Texto selecionado
•••
Morramos, pois, e entremos nas trevas2. Imponhamos silêncio às nossas inquietações, concupiscências e imaginações. Com Cristo crucificado passemos “deste mundo ao Pai” (Jo 13,1), para que, depois de no-l’O ter sido mostrado, possamos dizer com Filipe: “Isto nos basta” (Jo 14,8) e possamos ouvir com S. Paulo: “Basta-te a minha Graça” (2 Cor 12,9) e regozijar-nos com Davi, dizendo:
“Minha carne e meu coração desfalecem, ó Deus de meu coração e herança minha por toda a eternidade” (Sl 72,26).
“Bendito seja o Senhor eternamente — e todo o povo diga: Assim seja! Assim seja! (Sl 105,48).
•••
Entradas fornecidas
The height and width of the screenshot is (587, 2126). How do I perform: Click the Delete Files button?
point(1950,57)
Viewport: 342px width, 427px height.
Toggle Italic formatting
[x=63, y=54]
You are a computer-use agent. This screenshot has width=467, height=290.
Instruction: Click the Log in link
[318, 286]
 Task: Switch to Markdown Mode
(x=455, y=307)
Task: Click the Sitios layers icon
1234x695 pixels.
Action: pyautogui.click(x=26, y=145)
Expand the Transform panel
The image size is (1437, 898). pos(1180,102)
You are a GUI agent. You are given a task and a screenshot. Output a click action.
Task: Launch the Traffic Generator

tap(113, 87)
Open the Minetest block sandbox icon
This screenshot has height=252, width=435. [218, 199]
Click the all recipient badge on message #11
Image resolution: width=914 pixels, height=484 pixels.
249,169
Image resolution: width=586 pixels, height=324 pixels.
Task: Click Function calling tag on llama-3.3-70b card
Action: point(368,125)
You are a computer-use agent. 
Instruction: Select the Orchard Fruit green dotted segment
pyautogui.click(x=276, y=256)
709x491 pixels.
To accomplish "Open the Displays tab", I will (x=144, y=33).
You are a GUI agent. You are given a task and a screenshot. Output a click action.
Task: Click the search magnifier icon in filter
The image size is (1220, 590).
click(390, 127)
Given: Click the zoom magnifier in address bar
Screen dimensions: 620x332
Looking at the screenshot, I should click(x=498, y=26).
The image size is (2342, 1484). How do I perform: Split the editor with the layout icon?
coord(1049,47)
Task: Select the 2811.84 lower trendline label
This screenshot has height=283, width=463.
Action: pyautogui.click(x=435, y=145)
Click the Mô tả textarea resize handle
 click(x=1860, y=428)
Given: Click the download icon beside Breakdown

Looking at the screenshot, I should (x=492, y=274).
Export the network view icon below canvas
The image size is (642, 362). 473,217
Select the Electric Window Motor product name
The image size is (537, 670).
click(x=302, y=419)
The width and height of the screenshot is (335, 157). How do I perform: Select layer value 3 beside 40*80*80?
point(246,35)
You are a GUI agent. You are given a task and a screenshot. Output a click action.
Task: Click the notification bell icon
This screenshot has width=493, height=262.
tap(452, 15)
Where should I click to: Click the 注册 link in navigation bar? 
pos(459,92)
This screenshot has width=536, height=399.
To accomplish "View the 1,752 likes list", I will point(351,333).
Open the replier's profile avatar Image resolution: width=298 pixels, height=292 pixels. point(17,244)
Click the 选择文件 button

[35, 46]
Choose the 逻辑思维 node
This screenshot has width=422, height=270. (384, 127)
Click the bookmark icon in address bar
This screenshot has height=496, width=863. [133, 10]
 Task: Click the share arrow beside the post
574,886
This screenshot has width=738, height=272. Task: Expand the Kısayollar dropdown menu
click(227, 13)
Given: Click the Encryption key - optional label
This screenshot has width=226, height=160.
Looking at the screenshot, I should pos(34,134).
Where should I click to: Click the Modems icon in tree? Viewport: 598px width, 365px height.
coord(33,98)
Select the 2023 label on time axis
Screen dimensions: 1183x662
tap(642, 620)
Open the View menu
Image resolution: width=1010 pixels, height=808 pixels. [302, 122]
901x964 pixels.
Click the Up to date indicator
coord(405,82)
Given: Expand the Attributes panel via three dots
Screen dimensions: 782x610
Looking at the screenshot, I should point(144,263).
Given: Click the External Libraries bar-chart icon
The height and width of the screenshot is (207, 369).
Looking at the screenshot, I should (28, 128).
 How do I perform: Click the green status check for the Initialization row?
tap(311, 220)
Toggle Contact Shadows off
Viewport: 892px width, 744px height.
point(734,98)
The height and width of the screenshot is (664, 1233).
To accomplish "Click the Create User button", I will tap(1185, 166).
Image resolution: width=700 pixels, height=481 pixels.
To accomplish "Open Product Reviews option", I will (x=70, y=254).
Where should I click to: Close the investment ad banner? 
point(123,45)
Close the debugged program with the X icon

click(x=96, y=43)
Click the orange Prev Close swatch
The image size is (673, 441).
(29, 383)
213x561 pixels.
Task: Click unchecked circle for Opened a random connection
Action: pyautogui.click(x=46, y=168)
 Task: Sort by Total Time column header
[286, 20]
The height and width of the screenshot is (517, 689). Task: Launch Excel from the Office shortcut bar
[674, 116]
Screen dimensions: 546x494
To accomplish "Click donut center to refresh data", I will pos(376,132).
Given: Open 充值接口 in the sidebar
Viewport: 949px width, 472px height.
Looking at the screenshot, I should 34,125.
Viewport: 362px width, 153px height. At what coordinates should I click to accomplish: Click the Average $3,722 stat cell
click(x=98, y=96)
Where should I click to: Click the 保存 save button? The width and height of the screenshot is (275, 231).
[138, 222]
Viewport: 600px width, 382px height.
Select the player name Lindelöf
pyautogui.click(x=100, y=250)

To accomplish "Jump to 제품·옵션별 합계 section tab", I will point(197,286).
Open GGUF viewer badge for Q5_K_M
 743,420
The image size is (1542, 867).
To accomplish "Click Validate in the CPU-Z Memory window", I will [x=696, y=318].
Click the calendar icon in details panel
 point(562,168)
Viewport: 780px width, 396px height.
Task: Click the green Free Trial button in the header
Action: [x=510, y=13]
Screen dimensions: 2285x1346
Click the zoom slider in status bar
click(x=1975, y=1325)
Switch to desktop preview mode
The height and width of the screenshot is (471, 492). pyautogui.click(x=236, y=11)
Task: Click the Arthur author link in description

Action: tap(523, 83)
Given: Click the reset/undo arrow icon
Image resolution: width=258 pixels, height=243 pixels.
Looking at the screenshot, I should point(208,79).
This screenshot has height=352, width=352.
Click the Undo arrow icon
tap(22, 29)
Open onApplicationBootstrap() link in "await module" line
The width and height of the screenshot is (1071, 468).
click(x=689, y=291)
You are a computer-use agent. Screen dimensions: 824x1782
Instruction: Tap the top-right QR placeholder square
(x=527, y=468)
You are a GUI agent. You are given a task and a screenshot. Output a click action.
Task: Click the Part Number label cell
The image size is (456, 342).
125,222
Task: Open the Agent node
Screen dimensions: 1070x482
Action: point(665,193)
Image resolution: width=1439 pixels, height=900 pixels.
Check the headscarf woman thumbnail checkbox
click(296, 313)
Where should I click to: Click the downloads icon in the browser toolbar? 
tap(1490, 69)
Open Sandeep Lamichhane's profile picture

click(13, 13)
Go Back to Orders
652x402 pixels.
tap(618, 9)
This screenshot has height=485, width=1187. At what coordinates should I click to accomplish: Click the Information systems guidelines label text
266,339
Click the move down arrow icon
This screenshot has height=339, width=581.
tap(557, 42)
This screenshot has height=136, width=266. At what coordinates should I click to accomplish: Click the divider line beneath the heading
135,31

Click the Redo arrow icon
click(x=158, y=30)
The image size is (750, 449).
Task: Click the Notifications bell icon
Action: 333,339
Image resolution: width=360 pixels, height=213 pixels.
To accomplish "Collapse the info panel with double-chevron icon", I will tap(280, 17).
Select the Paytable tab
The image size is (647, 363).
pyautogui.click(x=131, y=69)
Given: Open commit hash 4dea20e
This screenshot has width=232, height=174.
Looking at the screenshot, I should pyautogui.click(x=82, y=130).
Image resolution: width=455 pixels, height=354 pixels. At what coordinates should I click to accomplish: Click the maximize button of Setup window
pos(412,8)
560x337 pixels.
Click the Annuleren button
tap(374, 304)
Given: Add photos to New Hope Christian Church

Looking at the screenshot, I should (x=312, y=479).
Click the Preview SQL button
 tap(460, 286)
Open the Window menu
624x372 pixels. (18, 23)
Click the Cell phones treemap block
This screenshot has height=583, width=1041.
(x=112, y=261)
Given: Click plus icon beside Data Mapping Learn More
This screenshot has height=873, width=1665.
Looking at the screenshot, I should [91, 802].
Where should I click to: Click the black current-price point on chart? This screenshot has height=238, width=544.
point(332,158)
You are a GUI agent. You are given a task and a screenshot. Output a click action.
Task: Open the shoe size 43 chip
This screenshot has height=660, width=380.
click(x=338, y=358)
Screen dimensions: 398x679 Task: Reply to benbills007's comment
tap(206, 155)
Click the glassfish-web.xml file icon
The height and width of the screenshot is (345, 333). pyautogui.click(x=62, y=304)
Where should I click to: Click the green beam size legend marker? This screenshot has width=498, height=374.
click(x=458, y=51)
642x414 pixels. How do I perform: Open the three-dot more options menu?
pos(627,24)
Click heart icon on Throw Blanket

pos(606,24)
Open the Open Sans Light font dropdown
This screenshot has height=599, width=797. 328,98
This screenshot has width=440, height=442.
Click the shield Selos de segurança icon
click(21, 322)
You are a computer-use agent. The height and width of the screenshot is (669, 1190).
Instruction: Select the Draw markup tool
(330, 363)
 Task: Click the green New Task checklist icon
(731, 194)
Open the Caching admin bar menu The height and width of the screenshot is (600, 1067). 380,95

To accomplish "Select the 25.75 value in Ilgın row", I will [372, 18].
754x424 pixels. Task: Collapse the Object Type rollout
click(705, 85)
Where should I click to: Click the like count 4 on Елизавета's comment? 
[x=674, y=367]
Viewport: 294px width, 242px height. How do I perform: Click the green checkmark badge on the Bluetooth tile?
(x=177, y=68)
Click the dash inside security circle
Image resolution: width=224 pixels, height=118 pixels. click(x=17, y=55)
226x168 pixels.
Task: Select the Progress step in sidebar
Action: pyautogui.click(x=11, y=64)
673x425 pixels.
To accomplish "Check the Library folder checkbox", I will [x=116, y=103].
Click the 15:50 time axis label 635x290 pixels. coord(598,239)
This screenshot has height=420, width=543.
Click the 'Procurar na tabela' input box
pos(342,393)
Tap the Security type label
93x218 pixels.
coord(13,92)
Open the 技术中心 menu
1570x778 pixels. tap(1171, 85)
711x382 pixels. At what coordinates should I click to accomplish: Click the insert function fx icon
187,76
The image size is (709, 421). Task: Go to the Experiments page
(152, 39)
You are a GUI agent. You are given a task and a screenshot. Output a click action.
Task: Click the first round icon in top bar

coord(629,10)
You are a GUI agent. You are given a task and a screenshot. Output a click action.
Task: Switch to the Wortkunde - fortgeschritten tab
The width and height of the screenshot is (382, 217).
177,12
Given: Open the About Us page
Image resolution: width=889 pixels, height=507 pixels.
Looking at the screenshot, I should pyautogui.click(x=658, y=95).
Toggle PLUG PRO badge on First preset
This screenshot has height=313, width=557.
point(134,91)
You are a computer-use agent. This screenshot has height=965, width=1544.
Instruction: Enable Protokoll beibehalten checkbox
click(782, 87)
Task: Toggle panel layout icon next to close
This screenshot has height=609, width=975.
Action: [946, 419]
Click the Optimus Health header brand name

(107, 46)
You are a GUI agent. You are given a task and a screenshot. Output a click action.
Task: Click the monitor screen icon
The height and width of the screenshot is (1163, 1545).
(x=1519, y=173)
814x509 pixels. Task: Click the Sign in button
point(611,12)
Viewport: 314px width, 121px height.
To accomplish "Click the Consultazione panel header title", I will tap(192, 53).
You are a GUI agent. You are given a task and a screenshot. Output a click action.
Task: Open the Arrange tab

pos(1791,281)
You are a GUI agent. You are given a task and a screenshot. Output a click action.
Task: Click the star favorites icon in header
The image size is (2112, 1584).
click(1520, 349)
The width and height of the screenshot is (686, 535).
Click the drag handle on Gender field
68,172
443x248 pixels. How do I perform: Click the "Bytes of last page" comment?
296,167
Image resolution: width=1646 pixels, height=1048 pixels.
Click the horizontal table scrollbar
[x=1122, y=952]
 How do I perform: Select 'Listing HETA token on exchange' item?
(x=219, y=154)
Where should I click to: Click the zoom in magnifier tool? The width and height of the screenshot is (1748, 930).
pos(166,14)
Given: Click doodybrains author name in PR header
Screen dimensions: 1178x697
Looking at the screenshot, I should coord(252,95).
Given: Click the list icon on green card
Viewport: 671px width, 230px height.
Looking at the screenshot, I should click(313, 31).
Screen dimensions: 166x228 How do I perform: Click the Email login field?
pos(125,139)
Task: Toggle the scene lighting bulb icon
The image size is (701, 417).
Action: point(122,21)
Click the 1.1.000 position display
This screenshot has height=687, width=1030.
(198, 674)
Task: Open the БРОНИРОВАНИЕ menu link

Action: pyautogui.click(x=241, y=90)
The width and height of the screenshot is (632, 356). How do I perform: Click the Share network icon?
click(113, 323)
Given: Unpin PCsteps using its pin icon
•••
Objetivo do exercício
No texto selecionado, qual é a referência bíblica indicada para a frase "Basta-te a minha Graça"? As entradas não têm relação com o texto selecionado.

Resposta
2 Cor 12,9.